In support of his pretensions to descend from Zeus-Ammon, which had been solemnly announced by the Egyptian priesthood after his liberation of Egypt from Persian tyranny, Alexander had required even his comrades-in-arms to prostrate themselves before him, in conformity with Oriental custom. In accord with his newly conceived imperial policy of granting equality to his Persian subjects along with his victorious Macedonian-Greek supporters, he went so far as to take the Persian princess Roxana as his queen and to designate his future son by her, Alexander IV, as his successor to the Greco-Persian Empire.

Yet, as v. 8 goes on to predict, "at the height of his [the goat's] power his large horn was broken off"; i.e., he died of a sudden fever brought on by dissipation (though rumor had it that he was actually poisoned by Cassander, the son of Antipater, viceroy of Macedonia) at Babylon in 323, at the age of thirty-three.

Although it took a number of years, eventually four kings rose to take control of his empire.5


Although efforts were made to hold the empire together--first by Antipater himself as regent for little Alexander IV (and for Philip III Arrhidaeus, his half-witted uncle), and then, after Antipater's death in 319, by Antigonus Monopthalmus, another highly respected general--the ambitions of such regional commanders as Ptolemy in Egypt, Seleucus in Babylonia, Lysimachus in Thrace and Asia Minor, and Cassander in Macedonia-Greece made this impossible.
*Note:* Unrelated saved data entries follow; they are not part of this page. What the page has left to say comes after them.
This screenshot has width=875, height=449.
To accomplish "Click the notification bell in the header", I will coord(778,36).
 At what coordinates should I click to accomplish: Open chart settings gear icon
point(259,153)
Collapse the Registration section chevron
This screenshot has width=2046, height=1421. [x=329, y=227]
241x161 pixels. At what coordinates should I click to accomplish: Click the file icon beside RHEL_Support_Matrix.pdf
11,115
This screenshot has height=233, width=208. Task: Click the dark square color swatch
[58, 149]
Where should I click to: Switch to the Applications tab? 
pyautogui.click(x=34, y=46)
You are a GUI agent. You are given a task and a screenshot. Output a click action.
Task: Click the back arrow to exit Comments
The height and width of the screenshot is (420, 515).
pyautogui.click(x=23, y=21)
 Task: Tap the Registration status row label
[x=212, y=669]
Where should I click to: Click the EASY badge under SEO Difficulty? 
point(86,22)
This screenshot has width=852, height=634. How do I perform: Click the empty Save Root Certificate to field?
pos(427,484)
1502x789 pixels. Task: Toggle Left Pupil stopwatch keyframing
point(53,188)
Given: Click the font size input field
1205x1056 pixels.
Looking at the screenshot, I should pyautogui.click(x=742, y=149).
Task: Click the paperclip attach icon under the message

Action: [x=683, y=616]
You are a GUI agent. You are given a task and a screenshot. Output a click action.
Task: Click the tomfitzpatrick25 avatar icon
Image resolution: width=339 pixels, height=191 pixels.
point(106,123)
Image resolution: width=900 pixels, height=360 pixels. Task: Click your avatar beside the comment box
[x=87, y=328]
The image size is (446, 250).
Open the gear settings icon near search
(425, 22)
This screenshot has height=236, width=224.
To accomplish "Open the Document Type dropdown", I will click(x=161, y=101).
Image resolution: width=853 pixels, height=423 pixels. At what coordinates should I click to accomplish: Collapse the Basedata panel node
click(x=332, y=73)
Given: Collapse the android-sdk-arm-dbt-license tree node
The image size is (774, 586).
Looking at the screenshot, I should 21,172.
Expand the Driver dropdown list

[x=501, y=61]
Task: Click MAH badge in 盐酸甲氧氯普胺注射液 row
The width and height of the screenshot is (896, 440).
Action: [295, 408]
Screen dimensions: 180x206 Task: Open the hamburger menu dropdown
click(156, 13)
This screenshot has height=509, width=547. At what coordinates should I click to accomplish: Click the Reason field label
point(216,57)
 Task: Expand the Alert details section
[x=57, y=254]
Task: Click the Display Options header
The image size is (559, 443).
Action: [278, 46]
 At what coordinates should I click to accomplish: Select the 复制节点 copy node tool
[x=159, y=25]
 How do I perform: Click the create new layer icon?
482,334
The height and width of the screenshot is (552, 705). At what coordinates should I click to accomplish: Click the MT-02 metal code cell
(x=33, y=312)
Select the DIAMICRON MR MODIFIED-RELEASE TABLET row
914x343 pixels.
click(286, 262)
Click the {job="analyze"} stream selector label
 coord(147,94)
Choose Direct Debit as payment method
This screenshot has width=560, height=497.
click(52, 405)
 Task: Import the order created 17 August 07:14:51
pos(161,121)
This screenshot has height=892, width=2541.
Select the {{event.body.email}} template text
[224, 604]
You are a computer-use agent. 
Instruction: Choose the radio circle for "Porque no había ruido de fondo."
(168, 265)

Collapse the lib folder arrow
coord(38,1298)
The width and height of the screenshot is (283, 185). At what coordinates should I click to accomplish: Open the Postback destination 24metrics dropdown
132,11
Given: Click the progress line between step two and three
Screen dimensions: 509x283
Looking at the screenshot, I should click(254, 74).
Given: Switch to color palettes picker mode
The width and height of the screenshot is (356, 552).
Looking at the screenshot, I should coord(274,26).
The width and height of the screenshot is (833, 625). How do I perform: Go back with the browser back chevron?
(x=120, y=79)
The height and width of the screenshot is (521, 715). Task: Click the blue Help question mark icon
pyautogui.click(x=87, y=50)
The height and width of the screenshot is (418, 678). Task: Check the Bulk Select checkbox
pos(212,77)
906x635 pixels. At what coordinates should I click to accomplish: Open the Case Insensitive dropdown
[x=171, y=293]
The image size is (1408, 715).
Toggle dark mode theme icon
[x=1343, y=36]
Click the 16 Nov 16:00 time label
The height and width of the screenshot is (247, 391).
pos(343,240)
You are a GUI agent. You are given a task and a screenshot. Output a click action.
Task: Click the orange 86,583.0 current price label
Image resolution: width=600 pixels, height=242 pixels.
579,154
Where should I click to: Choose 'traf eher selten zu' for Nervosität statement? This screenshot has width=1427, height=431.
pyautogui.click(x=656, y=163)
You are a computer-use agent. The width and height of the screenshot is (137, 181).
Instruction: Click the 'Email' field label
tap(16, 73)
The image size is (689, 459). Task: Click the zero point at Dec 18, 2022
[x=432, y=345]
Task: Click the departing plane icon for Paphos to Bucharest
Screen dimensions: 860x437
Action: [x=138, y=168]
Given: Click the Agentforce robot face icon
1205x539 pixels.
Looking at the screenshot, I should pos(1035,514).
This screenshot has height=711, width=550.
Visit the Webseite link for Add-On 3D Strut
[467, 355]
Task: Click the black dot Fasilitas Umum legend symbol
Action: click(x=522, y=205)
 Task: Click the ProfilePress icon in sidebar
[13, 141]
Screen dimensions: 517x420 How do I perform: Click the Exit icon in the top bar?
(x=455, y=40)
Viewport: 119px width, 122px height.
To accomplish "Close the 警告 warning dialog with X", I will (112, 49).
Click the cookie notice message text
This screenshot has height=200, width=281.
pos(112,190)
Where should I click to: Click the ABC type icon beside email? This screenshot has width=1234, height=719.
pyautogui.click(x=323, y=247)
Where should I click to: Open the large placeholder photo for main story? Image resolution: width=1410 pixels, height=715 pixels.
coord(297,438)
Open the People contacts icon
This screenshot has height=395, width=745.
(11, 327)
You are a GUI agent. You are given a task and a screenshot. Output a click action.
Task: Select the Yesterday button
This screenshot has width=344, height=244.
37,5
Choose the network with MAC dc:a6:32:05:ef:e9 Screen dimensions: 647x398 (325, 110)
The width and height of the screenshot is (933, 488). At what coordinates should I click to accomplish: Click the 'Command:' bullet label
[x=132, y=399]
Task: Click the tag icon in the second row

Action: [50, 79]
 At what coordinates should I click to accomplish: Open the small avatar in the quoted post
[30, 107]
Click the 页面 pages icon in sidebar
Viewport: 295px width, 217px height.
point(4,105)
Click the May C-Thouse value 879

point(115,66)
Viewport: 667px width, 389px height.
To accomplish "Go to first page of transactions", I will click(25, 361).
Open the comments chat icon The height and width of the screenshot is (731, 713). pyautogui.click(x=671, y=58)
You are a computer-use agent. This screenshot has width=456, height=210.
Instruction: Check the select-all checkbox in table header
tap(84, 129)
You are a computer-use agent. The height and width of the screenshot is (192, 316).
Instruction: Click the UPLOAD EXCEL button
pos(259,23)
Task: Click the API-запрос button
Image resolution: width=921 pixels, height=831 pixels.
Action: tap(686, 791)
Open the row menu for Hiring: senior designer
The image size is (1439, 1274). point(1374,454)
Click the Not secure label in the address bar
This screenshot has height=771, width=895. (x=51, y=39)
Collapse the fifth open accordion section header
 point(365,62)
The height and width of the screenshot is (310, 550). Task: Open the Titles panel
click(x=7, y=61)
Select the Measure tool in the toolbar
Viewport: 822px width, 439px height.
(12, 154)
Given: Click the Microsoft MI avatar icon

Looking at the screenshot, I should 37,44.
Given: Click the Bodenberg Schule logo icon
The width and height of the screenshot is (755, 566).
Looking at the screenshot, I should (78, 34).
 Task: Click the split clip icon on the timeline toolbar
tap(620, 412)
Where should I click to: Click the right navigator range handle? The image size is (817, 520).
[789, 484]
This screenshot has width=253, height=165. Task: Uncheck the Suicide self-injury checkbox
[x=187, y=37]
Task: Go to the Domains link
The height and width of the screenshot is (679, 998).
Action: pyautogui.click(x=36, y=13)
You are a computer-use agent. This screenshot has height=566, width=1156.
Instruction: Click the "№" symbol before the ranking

By 311 Seleucus asserted his claim to independent rule in Babylon, and the other three followed suit about the same time. Despite the earnest efforts of Antigonus and his brilliant son Demetrius Poliorcetes, to subdue these separatist leaders, the final conflict at Ipsus in 301 resulted in defeat and death for Antigonus and the validation of the claims of the four Generals to complete independence from all central authority.

Verse 8 goes on to say that "in its [the large horn's] place four prominent horns grew up toward the four winds of heaven." This was fulfilled when Cassander retained his hold on Macedonia and Greece; Lysimachus held Thrace and the western half of Asia Minor as far as Cappadocia and Phrygia; Ptolemy consolidated Palestine Cilicia, and Cyprus with his Egyptian-Libyan domains; and Seleucus controlled the rest of Asia all the way to the Indus Valley.



The initial division of Alexander's empire was unquestionably fourfold, as this verse and also 7:6, with its reference to the four-winged leopard, indicate.